A arte de Juan Cavia melhora ainda mais neste volume, sendo aquele que mais aprecio em toda a série. Não há muito mais que possa dizer relativamente ao trabalho gráfico. Destaco apenas a sequência inicial deste volume em que Dog Mendonça e Pizzaboy estão a assistir à adaptação cinematográfica das suas aventuras em que Cavia, para retratar as cenas do filme, recorreu ao seu professor de desenho Carlos Pedrazzini para desenhar e passar tinta nos seus desenhos a preto e branco numa homenagem ao artista Domingo Mandrafina. O resultado é simplesmente belo.

O terceiro volume de Dog Mendonça é claramente o melhor de toda a série, em que Filipe Melo e Juan Cavia estão no seu melhor para criar a conclusão de uma série que os catapultou como uma das melhores duplas da banda desenhada nacional.

As Fabulosas Aventuras de Madame Chen

Finalmente temos o inédito conto ilustrado denominado As Fabulosas Aventuras de Madame Chen. E sem mais rodeios só tenho a dizer: que excelente história! Este conto conta com mais de 60 páginas e retrata a história de origem da personagem Madame Chen antes de vir para Lisboa. Aqui Filipe Melo constrói uma história deliciosa, muito bem estruturada e, acima de tudo, profunda. Esta é talvez a história mais humana de todo este universo. Diria até que este trabalho encontra-se mais em linha com o que os autores criaram com Balada para Sophie do que propriamente com o universo Dog Mendonça e Pizzaboy. Destaque para os poemas escritos por Yvette Centeno que contribuem para a beleza desta história.
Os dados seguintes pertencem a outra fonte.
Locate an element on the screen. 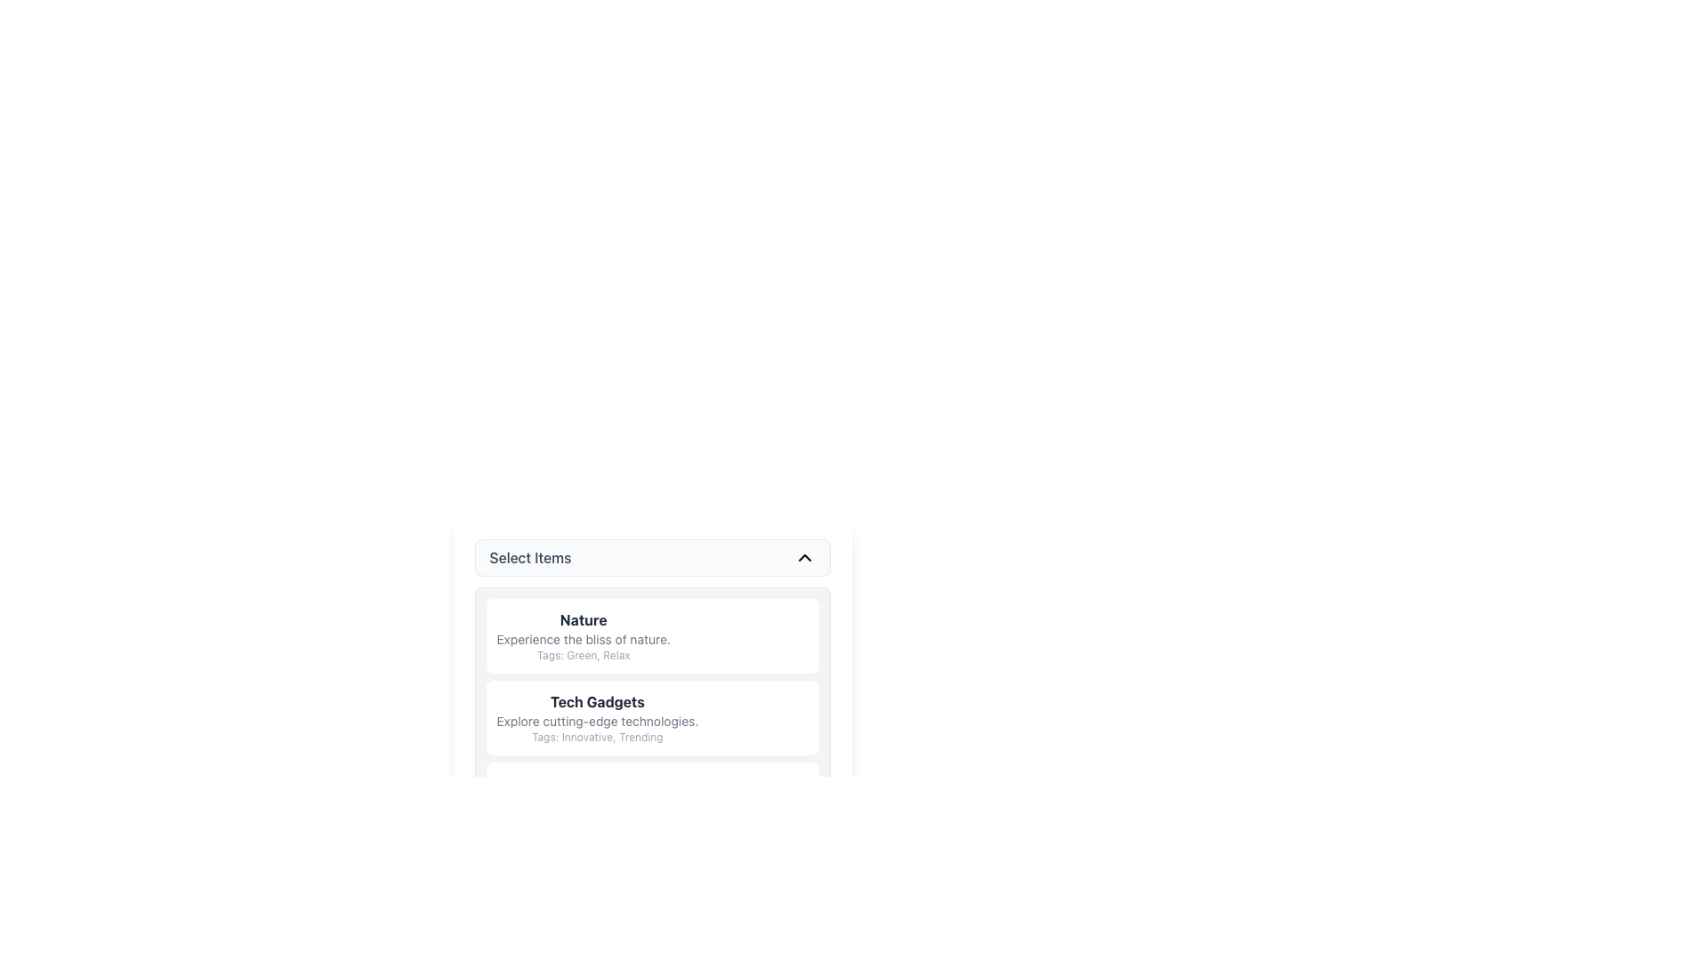 This screenshot has height=961, width=1708. the upward-pointing chevron icon on the right side of the 'Select Items' header is located at coordinates (803, 557).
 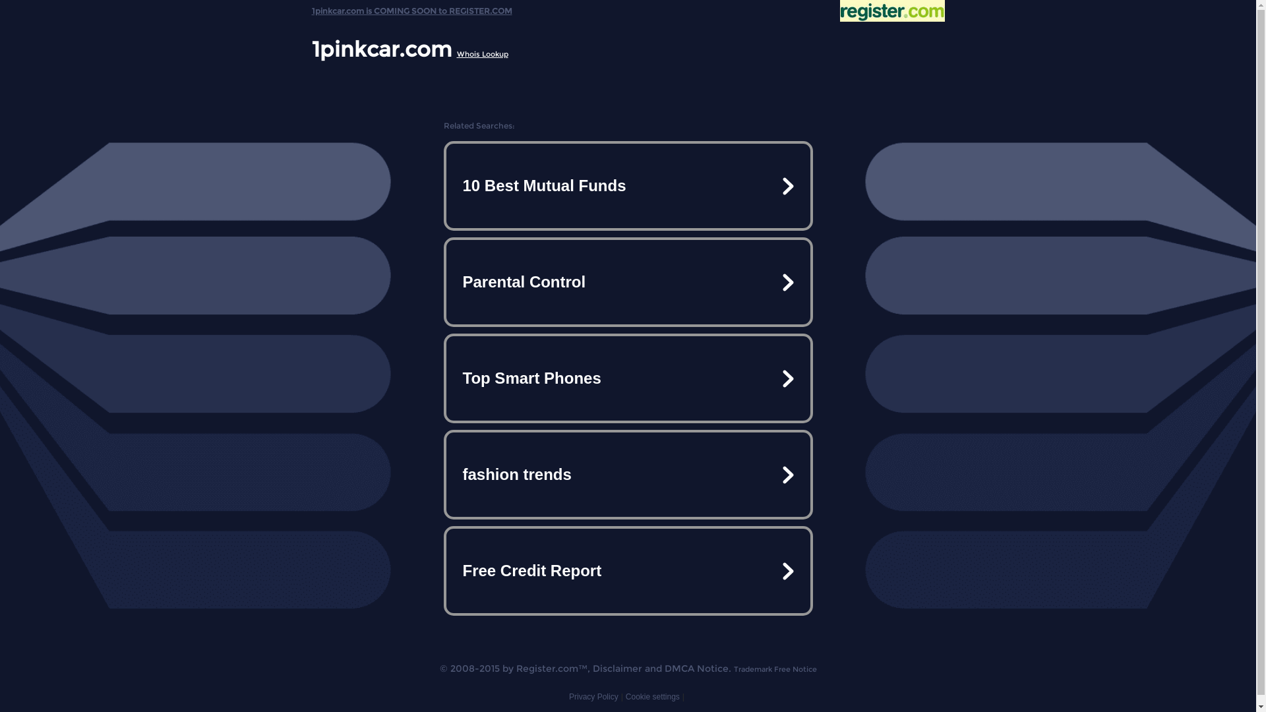 What do you see at coordinates (411, 7) in the screenshot?
I see `'1pinkcar.com is COMING SOON to REGISTER.COM'` at bounding box center [411, 7].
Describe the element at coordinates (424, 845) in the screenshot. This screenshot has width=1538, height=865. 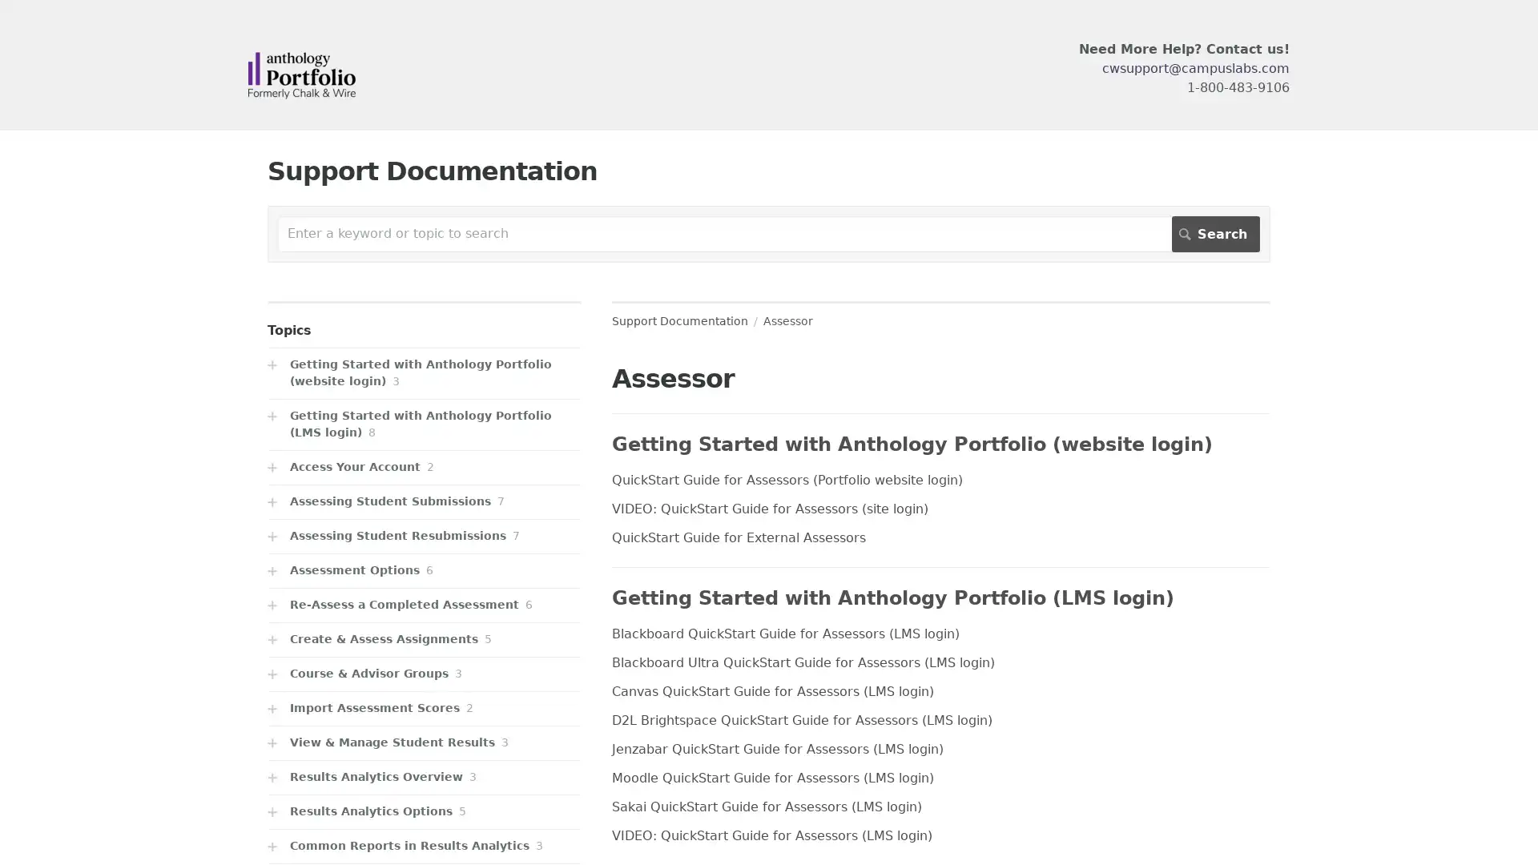
I see `Common Reports in Results Analytics 3` at that location.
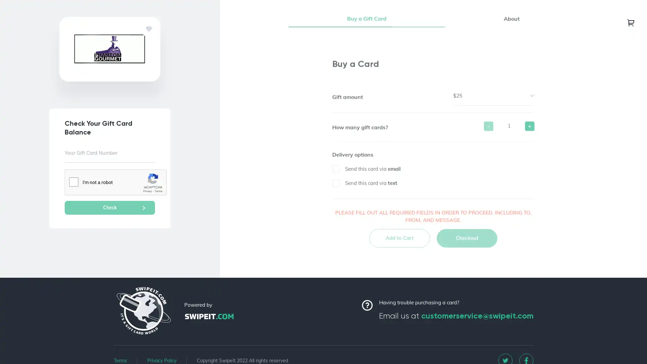 This screenshot has height=364, width=647. I want to click on Toggle navigation, so click(630, 22).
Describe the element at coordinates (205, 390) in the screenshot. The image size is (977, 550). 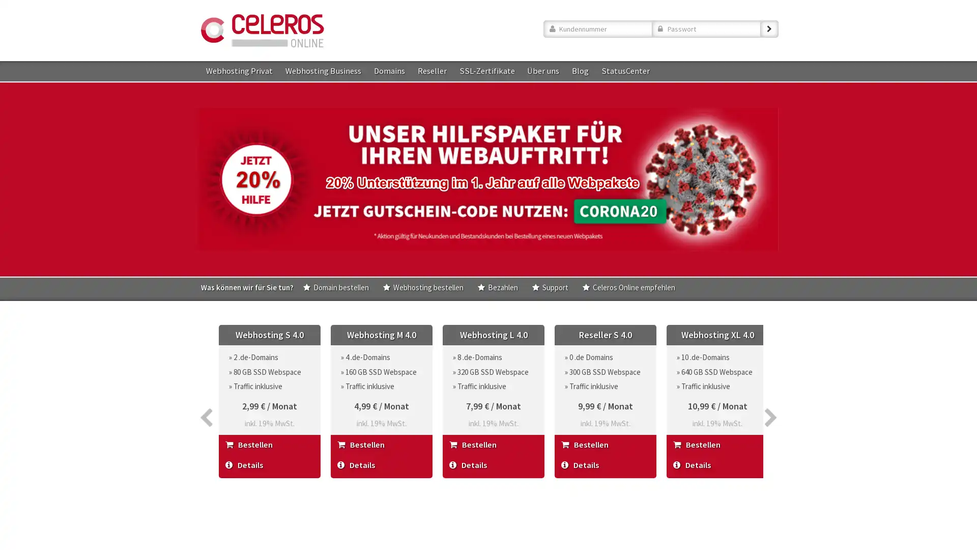
I see `Previous` at that location.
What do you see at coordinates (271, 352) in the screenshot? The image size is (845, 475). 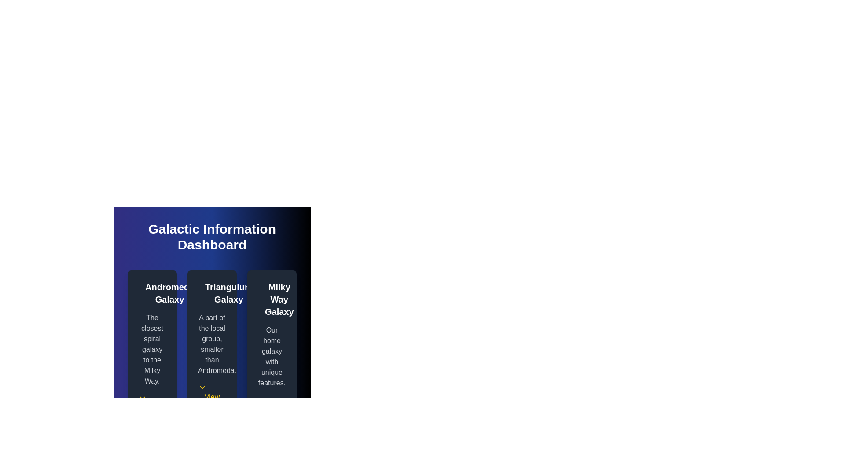 I see `the Informational card displaying 'Milky Way Galaxy' with a dark gray background and a highlighted 'View Details' at the bottom` at bounding box center [271, 352].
A acompanhar o belo texto de Filipe temos as ilustrações estonteantes de Juan Cavia. Aqui o ilustrador utiliza uma técnica de pintura ao estilo tradicional chinês e que conferem até um lado mais dramático e em linha com o tom da história de Melo. É, sem dúvida, o casamento perfeito entre texto e ilustração. A prova viva da forma como as mentes destes dois artistas pensam como uma só.



Falando agora da edição, esta conta com um prefácio de Filipe Melo que nos apresenta à série. No início de cada um dos volumes são também incluídos os prefácio presentes nas edições originais dos livros que são da autoria das lendas do cinema John Landis, Lloyd Kaufman, George A. Romero e Tobe Hooper. Este volume conta com acabamento em capa dura e o título tem relevo prateado. O papel é de boa gramagem, sendo brilhante nas histórias de banda desenhada e nos extras e mate no conto ilustrado. Esta escolha é acertada dado que condiz perfeitamente com as ilustrações que Juan Cavia realizou para este conto. O livro conta ainda com uma fita preta marcadora de página. Os extras, tal como referi, são textos de João Miguel Lameiras relativamente a cada uma das cinco partes do livro, acompanhados de fotos de bastidores, esboços, estudos de personagens e páginas de guiões. Realço que o tamanho das páginas é maior relativamente às edições originais. Sem dúvida que é um excelente livro a nível técnico e que se ajusta à relação qualidade/preço.

Poderão ver mais imagens deste álbum aqui: https://www.instagram.com/p/CuUomRuMRT5/


Para finalizar, fico extremamente contente por ver todos estes volumes novamente disponíveis para os leitores portugueses. Sem dúvida que esta série é um marco na banda desenhada nacional e mostrou que é possível fazer banda desenhada comercial e apresentar um elevado nível de qualidade. Além disso, este lançamento é igualmente importante uma vez que mostra que é possível lançar álbuns como este, com uma qualidade gráfica enorme e com um elevado número de páginas, e mesmo assim ser viável comercialmente. Finalizo a análise com um conselho muito breve: vão comprar este álbum porque não se irão arrepender!